Providers agreed with 71% of the model-recommended changes and with 21% of the false changes. Dr. Leverenz and colleagues reported “moderate agreement” between providers and model recommendations, reflected by a Cohen kappa coefficient of 0.45.
“This lined up pretty well with what providers thought was appropriate for the patient when presented with the information, and it also showed that, on top of current practice, that the model really does have the ability to expand appropriate telehealth care, which is really what we’re looking to do,” Dr. Leverenz said.
The article describing these results was published in Arthritis Care and Research.
Perhaps unsurprisingly, clinician preference for and experience with telemedicine were the biggest predictors of whether changes suggested by the model were accepted.
Focus model to specific diagnoses or many?
Currently, clinicians who are already juggling many other responsibilities throughout the day must use their own judgment to determine whether telemedicine may be appropriate. A model such as this could help alleviate that decision burden, said Kathleen Fear, PhD, the director of data and analytics at the University of Rochester Medical Center Health Lab, in New York.
“A model that can help with scheduling or prompt a provider or patient for when a visit is appropriate for telemedicine seems like a really effective way to make the most of telemedicine while reducing potential burden on providers,” she said.
Dr.
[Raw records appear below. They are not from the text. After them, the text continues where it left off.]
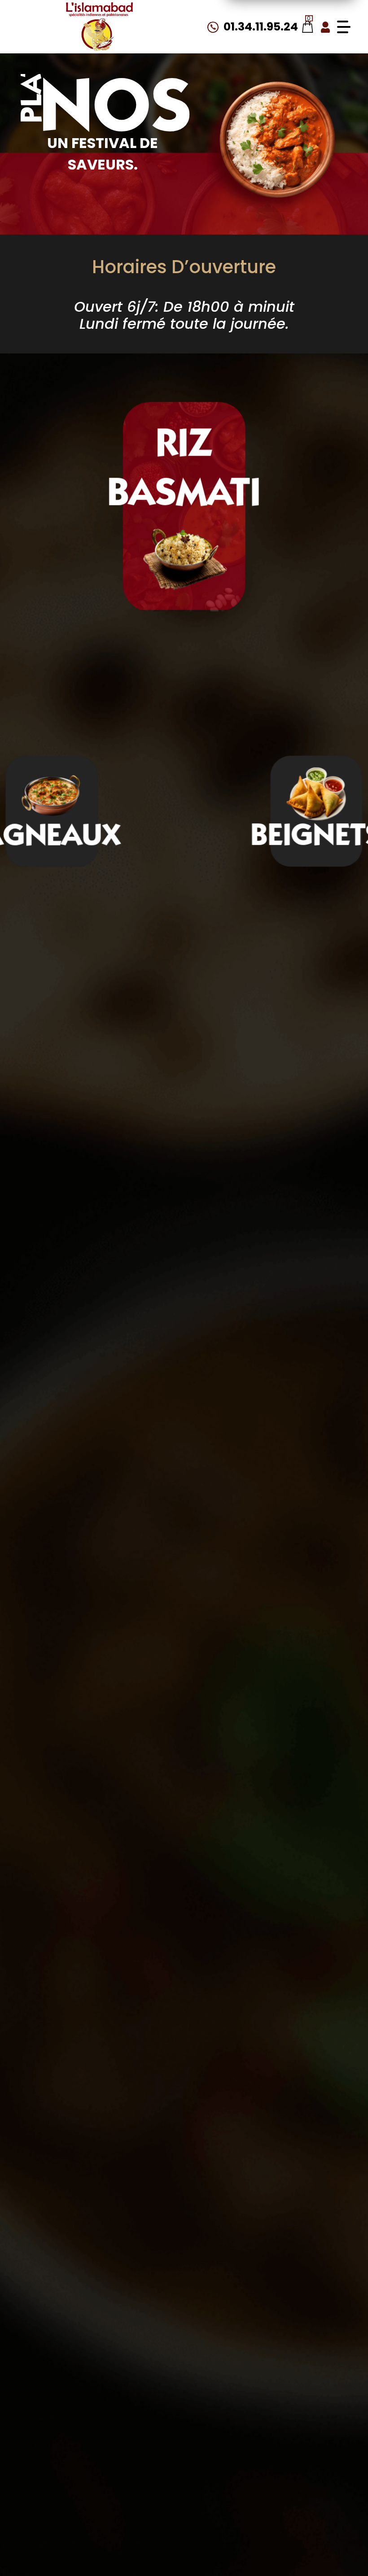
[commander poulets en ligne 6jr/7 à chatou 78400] (276, 142)
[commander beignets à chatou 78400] (316, 795)
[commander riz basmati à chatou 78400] (184, 556)
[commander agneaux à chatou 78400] (52, 795)
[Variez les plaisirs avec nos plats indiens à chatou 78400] (99, 26)
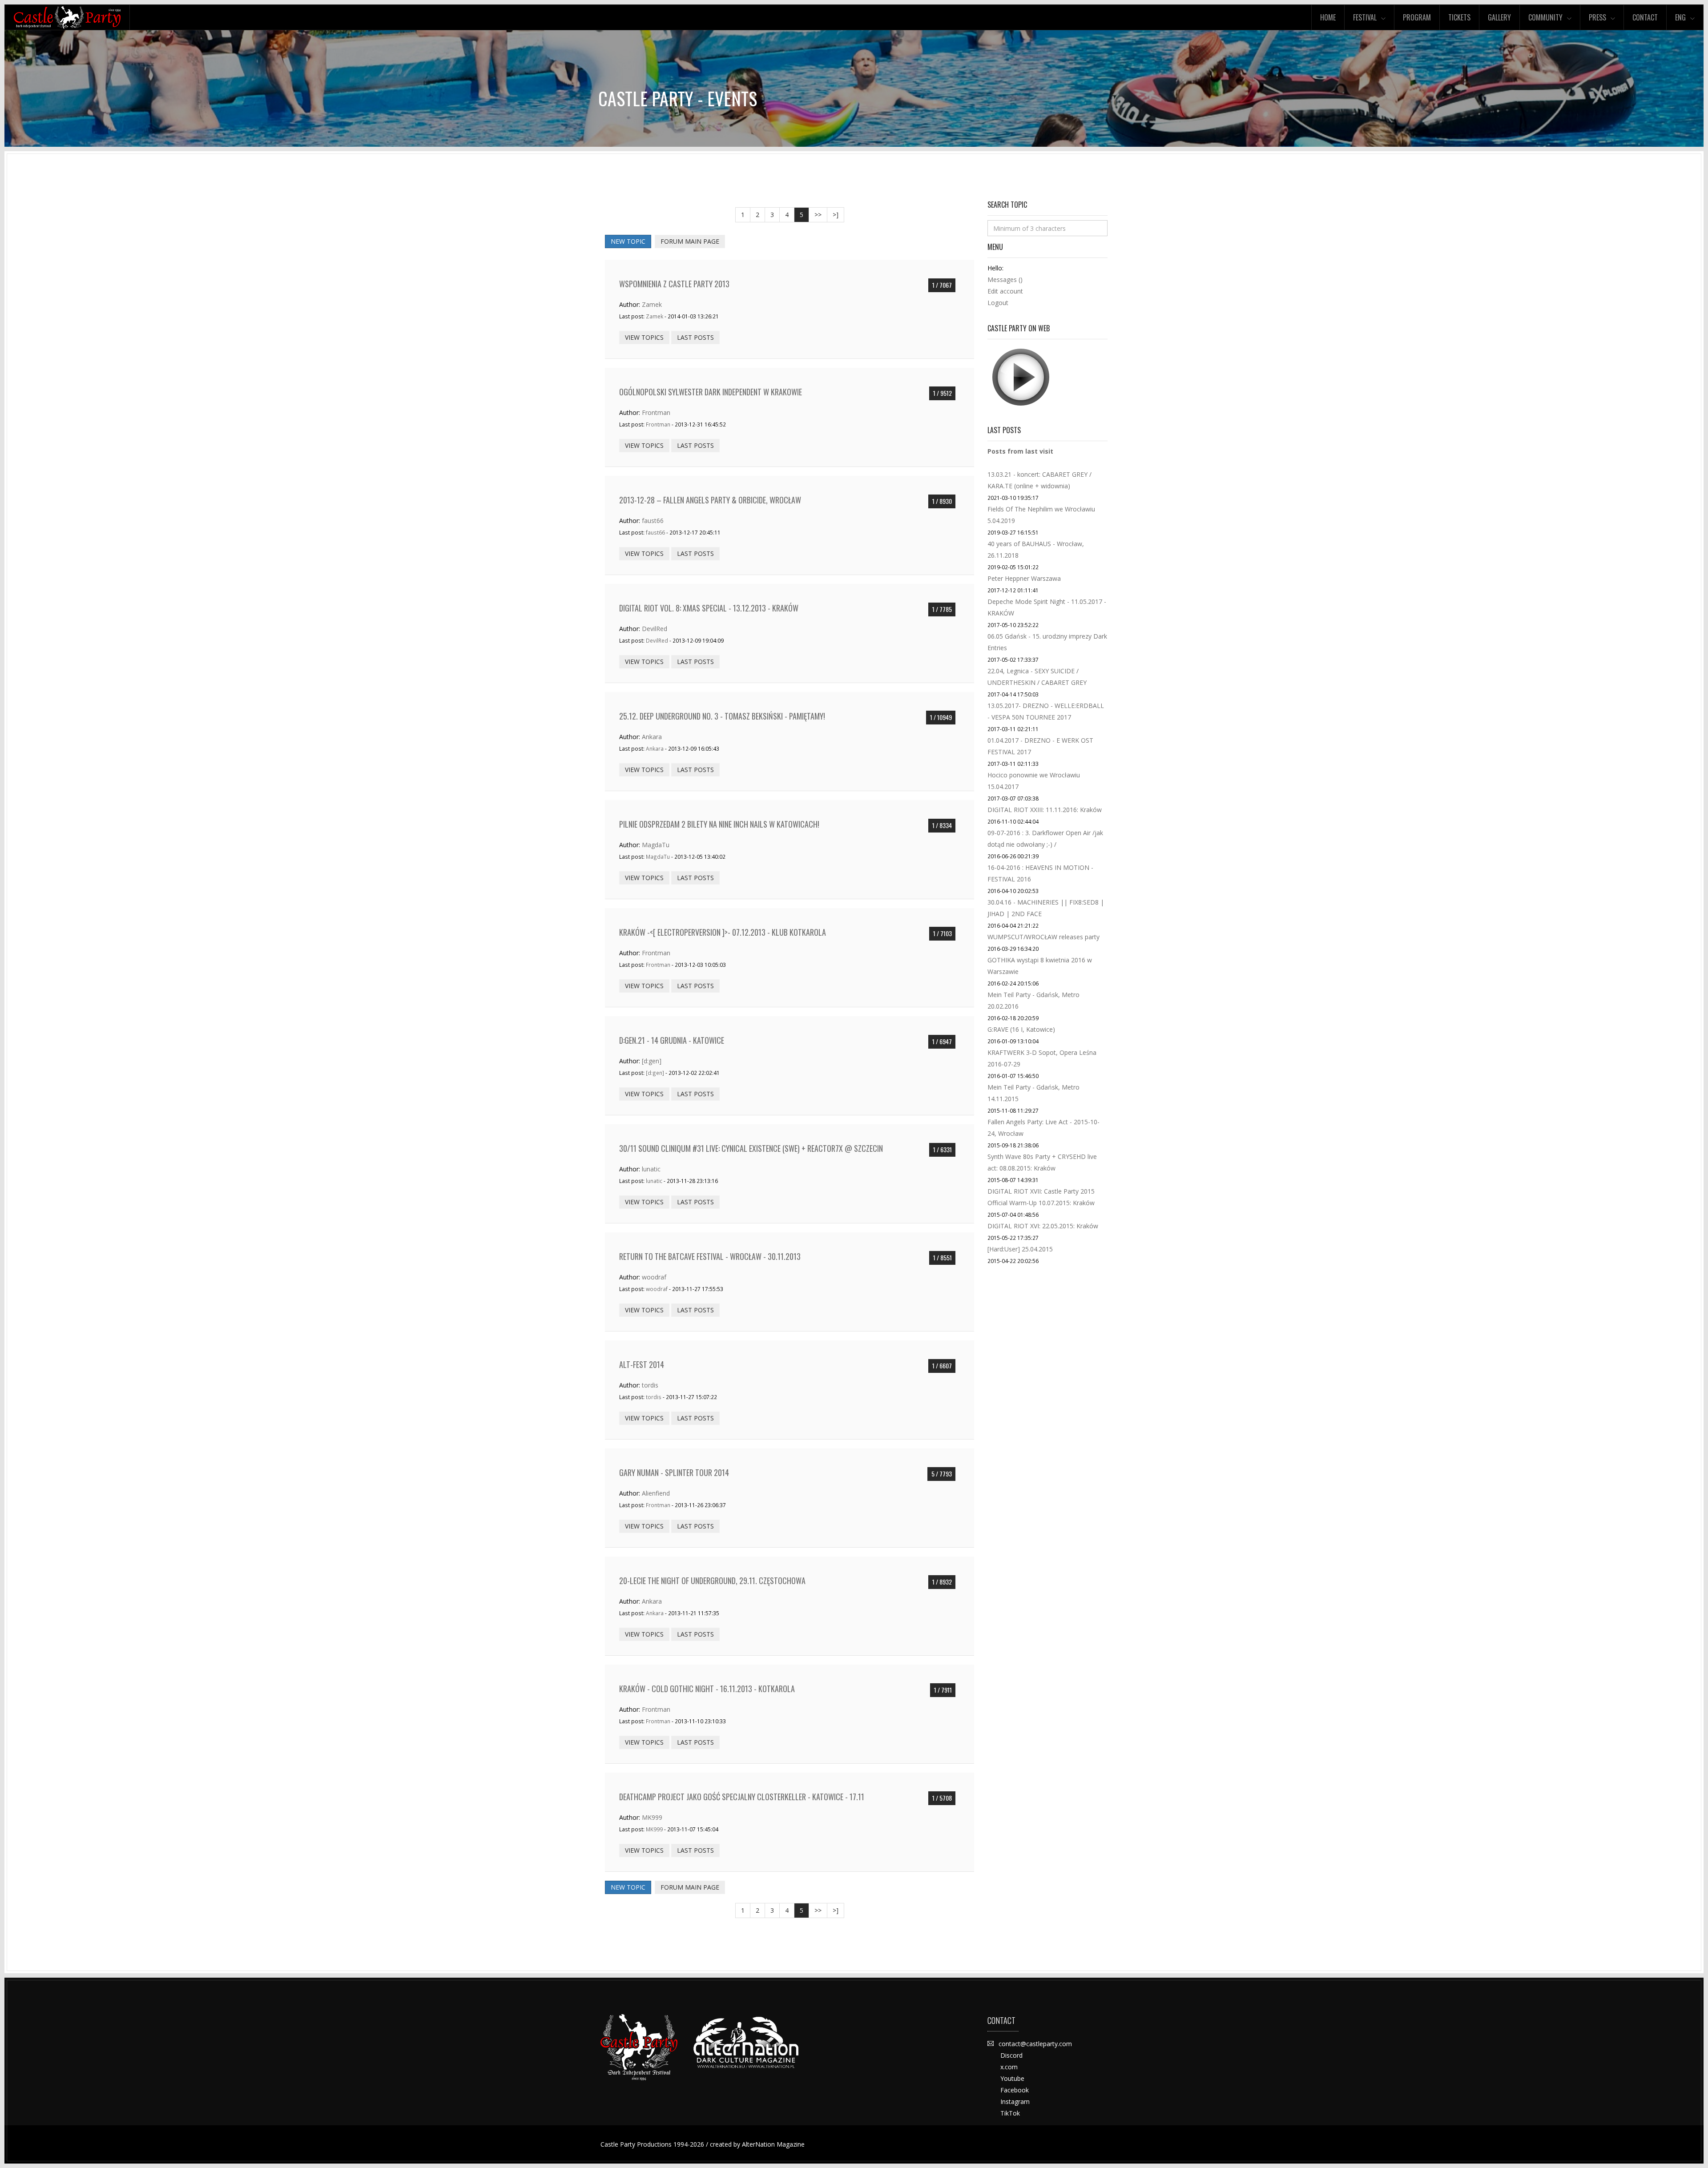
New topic (628, 241)
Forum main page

Leverenz imagines that this model could be embedded into electronic health records as a “decision support tool” to aid discussions between patients and providers on whether telehealth might be appropriate for upcoming visits.
But developing a model that can generate predictions for the wide variety of conditions seen in daily rheumatology practice can be a challenge, said Christine Peoples, MD, a clinical associate professor of medicine and director of the tele-rheumatology program at the University of Pittsburgh.
“If you focus the model to certain diagnoses, at least in the beginning, that’s very helpful, because it’s too difficult to have one model for every single reason that folks see a rheumatologist,” she said.
Daniel A. Albert, MD, a professor of medicine and pediatrics at the Geisel School of Medicine at Dartmouth in Hanover, N,H., agreed. The model is “a good start,” he said, and highlights that tele-rheumatology continues to be underutilized in practice. But he argued that the moderate agreement found with the model was relatively low.
A more focused algorithm that targets a single or several more common conditions may be more accurate, he said. “You probably want to break it down,” Dr. Albert said.
But Dr. Leverenz argued that the novelty of this model is that it incorporates the many different conditions seen in daily rheumatology practice, whereas previous programs utilizing telehealth focused on specific conditions and patients with low disease activity.
In addition, the model is currently provider centric and does not take patient preference into account, Dr. Albert added. Dr. Leverenz said that that is the next step in further developing this model. He is currently conducting qualitative analyses with patients to better understand what patients think and how often their views on telehealth differ from that of their care providers.
“Hopefully, we can expand appropriate telehealth visits by teaching providers not just to do what they think is right for the patient but also meet the patient’s expectations and needs, based on what we learn,” he said.
The study was funded by a grant from Pfizer. Dr. Leverenz has received grants from Pfizer and has served as a consultant for Sanofi. None of the study’s other authors report relevant financial relationships. Dr. Peoples is an educational consultant on telehealth for Pfizer. Dr. Alberts has previously received grant funding from Pfizer. Dr. Fear has disclosed no relevant financial relationships.
A version of this article first appeared on Medscape.com.